GOAL OF THE EXERCISE ▸ Output the records exactly, with no line skipped.

MATERIAL FOR THIS TASK ▸
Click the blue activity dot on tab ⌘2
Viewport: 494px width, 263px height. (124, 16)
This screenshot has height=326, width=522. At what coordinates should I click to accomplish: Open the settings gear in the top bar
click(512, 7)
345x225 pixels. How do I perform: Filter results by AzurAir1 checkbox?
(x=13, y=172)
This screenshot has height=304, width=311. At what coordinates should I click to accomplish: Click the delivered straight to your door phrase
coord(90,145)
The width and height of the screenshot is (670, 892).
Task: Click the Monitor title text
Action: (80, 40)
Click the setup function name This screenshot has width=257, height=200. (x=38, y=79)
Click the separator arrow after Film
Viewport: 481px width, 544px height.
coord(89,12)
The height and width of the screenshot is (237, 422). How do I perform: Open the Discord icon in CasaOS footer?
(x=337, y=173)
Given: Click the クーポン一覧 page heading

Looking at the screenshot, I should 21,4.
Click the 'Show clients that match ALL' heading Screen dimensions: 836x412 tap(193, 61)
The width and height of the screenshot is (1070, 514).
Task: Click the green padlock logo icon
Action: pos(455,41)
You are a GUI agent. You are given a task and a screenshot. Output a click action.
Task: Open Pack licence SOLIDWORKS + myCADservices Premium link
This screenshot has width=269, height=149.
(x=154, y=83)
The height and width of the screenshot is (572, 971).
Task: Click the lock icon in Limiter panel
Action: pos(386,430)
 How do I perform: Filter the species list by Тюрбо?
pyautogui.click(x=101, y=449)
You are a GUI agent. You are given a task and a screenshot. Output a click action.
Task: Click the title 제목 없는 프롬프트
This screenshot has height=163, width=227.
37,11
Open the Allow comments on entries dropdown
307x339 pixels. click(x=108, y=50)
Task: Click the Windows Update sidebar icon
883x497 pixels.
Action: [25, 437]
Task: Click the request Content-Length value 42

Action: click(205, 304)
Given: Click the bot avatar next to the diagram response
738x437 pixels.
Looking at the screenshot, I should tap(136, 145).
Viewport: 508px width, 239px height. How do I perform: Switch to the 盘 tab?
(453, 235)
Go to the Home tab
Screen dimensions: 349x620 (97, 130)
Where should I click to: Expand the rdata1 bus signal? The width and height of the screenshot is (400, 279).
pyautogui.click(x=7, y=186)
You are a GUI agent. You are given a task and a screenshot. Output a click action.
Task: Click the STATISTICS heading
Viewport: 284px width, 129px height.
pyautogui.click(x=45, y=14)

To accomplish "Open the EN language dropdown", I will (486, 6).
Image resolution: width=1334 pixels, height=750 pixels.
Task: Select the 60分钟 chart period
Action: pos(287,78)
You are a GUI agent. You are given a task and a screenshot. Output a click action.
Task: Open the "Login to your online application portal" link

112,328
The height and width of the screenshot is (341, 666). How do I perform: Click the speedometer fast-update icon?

ANSWER FOR THIS EXERCISE ▸
Click the blue activity dot on tab ⌘2
Viewport: 494px width, 263px height. (124, 16)
This screenshot has height=326, width=522. At what coordinates should I click to accomplish: Open the settings gear in the top bar
click(512, 7)
345x225 pixels. How do I perform: Filter results by AzurAir1 checkbox?
(x=13, y=172)
This screenshot has height=304, width=311. At what coordinates should I click to accomplish: Click the delivered straight to your door phrase
coord(90,145)
The width and height of the screenshot is (670, 892).
Task: Click the Monitor title text
Action: (80, 40)
Click the setup function name This screenshot has width=257, height=200. (x=38, y=79)
Click the separator arrow after Film
Viewport: 481px width, 544px height.
coord(89,12)
The height and width of the screenshot is (237, 422). How do I perform: Open the Discord icon in CasaOS footer?
(x=337, y=173)
Given: Click the クーポン一覧 page heading

Looking at the screenshot, I should 21,4.
Click the 'Show clients that match ALL' heading Screen dimensions: 836x412 tap(193, 61)
The width and height of the screenshot is (1070, 514).
Task: Click the green padlock logo icon
Action: pos(455,41)
You are a GUI agent. You are given a task and a screenshot. Output a click action.
Task: Open Pack licence SOLIDWORKS + myCADservices Premium link
This screenshot has width=269, height=149.
(x=154, y=83)
The height and width of the screenshot is (572, 971).
Task: Click the lock icon in Limiter panel
Action: pos(386,430)
 How do I perform: Filter the species list by Тюрбо?
pyautogui.click(x=101, y=449)
You are a GUI agent. You are given a task and a screenshot. Output a click action.
Task: Click the title 제목 없는 프롬프트
This screenshot has height=163, width=227.
37,11
Open the Allow comments on entries dropdown
307x339 pixels. click(x=108, y=50)
Task: Click the Windows Update sidebar icon
883x497 pixels.
Action: [25, 437]
Task: Click the request Content-Length value 42

Action: click(205, 304)
Given: Click the bot avatar next to the diagram response
738x437 pixels.
Looking at the screenshot, I should tap(136, 145).
Viewport: 508px width, 239px height. How do I perform: Switch to the 盘 tab?
(453, 235)
Go to the Home tab
Screen dimensions: 349x620 (97, 130)
Where should I click to: Expand the rdata1 bus signal? The width and height of the screenshot is (400, 279).
pyautogui.click(x=7, y=186)
You are a GUI agent. You are given a task and a screenshot. Output a click action.
Task: Click the STATISTICS heading
Viewport: 284px width, 129px height.
pyautogui.click(x=45, y=14)

To accomplish "Open the EN language dropdown", I will (486, 6).
Image resolution: width=1334 pixels, height=750 pixels.
Task: Select the 60分钟 chart period
Action: pos(287,78)
You are a GUI agent. You are given a task and a screenshot. Output a click action.
Task: Open the "Login to your online application portal" link

112,328
The height and width of the screenshot is (341, 666). How do I perform: Click the speedometer fast-update icon?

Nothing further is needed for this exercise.